The next day I asked my husband if our kids had made him read the panda book yet. He said, “Oh, you mean the one about saying please?” I hadn’t even been thinking about it like that, but he’s right. The point is to teach kids to say please. However, while the panda may be a little condescending towards the other characters in the book, the book does not come off as condescending to children at all.

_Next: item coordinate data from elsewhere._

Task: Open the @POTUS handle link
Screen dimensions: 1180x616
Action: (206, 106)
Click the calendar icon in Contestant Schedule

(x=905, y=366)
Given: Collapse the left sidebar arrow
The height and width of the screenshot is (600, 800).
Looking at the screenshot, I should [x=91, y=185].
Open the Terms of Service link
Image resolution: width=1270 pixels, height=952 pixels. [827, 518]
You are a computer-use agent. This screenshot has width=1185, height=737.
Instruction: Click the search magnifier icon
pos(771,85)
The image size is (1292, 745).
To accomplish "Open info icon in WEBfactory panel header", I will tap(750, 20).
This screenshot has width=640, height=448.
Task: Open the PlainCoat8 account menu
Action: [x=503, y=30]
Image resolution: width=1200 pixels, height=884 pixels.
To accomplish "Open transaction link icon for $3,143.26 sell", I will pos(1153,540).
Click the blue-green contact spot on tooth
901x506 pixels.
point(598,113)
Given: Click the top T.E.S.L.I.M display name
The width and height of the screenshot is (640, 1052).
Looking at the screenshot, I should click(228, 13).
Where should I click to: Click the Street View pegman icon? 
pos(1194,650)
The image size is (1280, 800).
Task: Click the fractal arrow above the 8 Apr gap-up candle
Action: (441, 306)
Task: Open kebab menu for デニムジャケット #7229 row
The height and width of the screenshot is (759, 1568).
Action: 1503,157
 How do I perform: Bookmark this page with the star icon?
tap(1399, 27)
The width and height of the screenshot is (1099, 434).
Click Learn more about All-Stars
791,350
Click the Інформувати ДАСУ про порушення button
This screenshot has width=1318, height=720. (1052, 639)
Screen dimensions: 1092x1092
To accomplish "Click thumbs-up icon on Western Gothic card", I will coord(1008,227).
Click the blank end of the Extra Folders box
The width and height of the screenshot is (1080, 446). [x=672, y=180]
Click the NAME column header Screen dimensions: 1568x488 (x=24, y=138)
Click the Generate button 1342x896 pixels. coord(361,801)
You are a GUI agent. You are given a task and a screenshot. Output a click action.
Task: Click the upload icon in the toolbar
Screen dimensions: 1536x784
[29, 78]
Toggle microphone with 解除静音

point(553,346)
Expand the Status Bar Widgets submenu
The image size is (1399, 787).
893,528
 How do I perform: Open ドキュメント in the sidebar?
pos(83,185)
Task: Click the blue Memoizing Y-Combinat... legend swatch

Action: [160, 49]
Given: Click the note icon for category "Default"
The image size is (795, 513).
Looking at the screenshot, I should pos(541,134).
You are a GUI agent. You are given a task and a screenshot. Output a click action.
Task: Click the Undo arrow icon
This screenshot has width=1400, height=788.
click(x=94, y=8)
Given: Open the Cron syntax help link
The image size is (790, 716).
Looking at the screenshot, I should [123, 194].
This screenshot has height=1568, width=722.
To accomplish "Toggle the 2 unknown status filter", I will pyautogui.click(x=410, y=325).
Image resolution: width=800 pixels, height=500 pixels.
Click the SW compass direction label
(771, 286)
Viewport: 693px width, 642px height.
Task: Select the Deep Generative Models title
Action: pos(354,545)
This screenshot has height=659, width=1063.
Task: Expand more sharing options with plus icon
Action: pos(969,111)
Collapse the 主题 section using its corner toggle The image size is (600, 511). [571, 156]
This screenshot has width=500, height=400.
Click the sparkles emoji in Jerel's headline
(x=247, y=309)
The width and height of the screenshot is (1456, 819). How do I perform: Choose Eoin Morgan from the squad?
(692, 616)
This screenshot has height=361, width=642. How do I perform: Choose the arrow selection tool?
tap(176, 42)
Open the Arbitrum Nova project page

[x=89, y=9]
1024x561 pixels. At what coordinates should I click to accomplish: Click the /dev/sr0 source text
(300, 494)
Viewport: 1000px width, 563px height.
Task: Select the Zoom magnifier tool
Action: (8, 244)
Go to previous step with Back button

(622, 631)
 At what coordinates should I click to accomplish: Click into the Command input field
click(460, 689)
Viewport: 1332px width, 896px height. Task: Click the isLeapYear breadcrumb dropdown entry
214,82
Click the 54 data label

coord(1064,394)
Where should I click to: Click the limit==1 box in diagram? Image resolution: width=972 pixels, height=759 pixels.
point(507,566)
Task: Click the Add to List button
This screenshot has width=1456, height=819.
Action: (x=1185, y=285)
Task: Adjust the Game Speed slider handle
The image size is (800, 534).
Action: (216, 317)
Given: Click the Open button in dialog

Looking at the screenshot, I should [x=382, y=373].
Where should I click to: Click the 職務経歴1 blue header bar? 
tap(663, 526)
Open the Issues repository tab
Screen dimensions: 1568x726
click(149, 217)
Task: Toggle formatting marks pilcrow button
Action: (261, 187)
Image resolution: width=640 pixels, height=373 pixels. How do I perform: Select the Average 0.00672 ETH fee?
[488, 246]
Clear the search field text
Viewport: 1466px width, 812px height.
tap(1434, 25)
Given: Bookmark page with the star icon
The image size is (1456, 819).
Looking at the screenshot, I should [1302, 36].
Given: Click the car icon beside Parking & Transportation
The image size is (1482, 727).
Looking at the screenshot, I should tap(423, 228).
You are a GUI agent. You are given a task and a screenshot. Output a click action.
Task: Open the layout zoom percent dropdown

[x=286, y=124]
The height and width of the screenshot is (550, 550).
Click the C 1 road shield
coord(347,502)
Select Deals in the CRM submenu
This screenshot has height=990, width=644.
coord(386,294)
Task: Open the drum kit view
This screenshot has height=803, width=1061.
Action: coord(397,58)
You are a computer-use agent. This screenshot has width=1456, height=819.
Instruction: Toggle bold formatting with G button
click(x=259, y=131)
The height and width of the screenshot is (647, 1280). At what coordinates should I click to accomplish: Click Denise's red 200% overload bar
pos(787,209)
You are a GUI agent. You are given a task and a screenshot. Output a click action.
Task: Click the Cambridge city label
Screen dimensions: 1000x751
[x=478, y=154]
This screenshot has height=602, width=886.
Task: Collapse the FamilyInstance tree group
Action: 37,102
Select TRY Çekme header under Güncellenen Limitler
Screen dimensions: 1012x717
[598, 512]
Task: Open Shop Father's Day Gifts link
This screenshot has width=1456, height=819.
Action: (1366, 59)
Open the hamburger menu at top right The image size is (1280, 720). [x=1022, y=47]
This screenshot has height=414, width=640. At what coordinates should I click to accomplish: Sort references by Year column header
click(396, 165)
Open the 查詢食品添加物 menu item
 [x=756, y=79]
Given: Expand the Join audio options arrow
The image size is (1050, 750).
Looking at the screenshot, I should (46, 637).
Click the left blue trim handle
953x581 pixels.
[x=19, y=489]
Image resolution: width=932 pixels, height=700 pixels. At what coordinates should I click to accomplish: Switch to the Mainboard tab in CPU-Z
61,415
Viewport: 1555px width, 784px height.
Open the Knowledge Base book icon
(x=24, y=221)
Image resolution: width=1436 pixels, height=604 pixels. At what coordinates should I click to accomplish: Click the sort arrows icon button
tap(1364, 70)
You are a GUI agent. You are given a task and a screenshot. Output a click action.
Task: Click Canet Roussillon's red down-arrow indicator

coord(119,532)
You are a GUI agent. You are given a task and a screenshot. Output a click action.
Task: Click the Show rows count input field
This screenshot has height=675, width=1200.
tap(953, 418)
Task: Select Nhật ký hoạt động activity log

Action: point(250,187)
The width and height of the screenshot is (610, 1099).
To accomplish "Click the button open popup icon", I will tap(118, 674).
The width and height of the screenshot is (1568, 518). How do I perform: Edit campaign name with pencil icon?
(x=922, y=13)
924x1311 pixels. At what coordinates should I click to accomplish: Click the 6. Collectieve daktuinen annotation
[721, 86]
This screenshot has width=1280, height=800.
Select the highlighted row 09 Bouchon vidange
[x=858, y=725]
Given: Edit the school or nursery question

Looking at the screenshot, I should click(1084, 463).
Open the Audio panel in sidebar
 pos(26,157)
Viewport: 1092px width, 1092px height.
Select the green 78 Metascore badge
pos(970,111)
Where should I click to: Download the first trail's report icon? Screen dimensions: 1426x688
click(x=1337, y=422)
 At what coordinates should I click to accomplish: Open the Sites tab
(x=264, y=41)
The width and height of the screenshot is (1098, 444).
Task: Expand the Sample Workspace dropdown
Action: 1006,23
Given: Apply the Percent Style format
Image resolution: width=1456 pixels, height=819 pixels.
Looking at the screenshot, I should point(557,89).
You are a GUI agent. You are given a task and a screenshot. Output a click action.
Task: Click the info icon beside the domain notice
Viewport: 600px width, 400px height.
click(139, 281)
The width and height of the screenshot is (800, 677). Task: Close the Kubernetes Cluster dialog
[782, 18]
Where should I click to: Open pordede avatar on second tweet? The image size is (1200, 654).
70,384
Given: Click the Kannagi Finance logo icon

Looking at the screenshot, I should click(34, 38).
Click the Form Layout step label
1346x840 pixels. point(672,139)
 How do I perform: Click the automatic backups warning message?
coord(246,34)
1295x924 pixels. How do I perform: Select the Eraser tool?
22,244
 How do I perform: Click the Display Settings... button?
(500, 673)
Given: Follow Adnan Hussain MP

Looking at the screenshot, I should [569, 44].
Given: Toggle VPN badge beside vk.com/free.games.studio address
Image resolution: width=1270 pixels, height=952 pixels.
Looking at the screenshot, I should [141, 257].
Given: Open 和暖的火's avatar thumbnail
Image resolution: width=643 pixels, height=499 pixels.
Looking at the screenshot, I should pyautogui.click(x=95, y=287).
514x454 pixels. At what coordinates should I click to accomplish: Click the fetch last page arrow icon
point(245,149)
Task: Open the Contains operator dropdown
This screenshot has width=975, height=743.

A few days ago, I was driving home when my oldest kid yelled out from the back row of our minivan, “Mom, turn on the TV!” (Yes, we’re one of those families that have TVs in the car. Don’t judge. I like my sanity!) Without even thinking about it, I shot back, “NO! I have changed my mind.” At first, my son was super confused. Then I said, “You can NOT have a doughnut. I have changed my mind.” I could almost hear him smiling as he said, “Pleeeease, Mr. Panda.” Then I turned it on and said, “Okay, you can have them all.”
It was a simple exchange, but I felt like it was meaningful for all 3 of my “big” kids in the car. Now whenever I say, “I have changed my mind” when they ask me for something, they know I want them to say please. Instead of constantly nagging my kids to remind them to ask politely like I usually do (which clearly isn’t working out so well), now we share an inside joke. It’s really a win-win. Not only do I get to remind them to say please, but I foster goodwill, which makes them more likely to remember on their own anyway. I, for one, am a huge fan of Mr. Panda.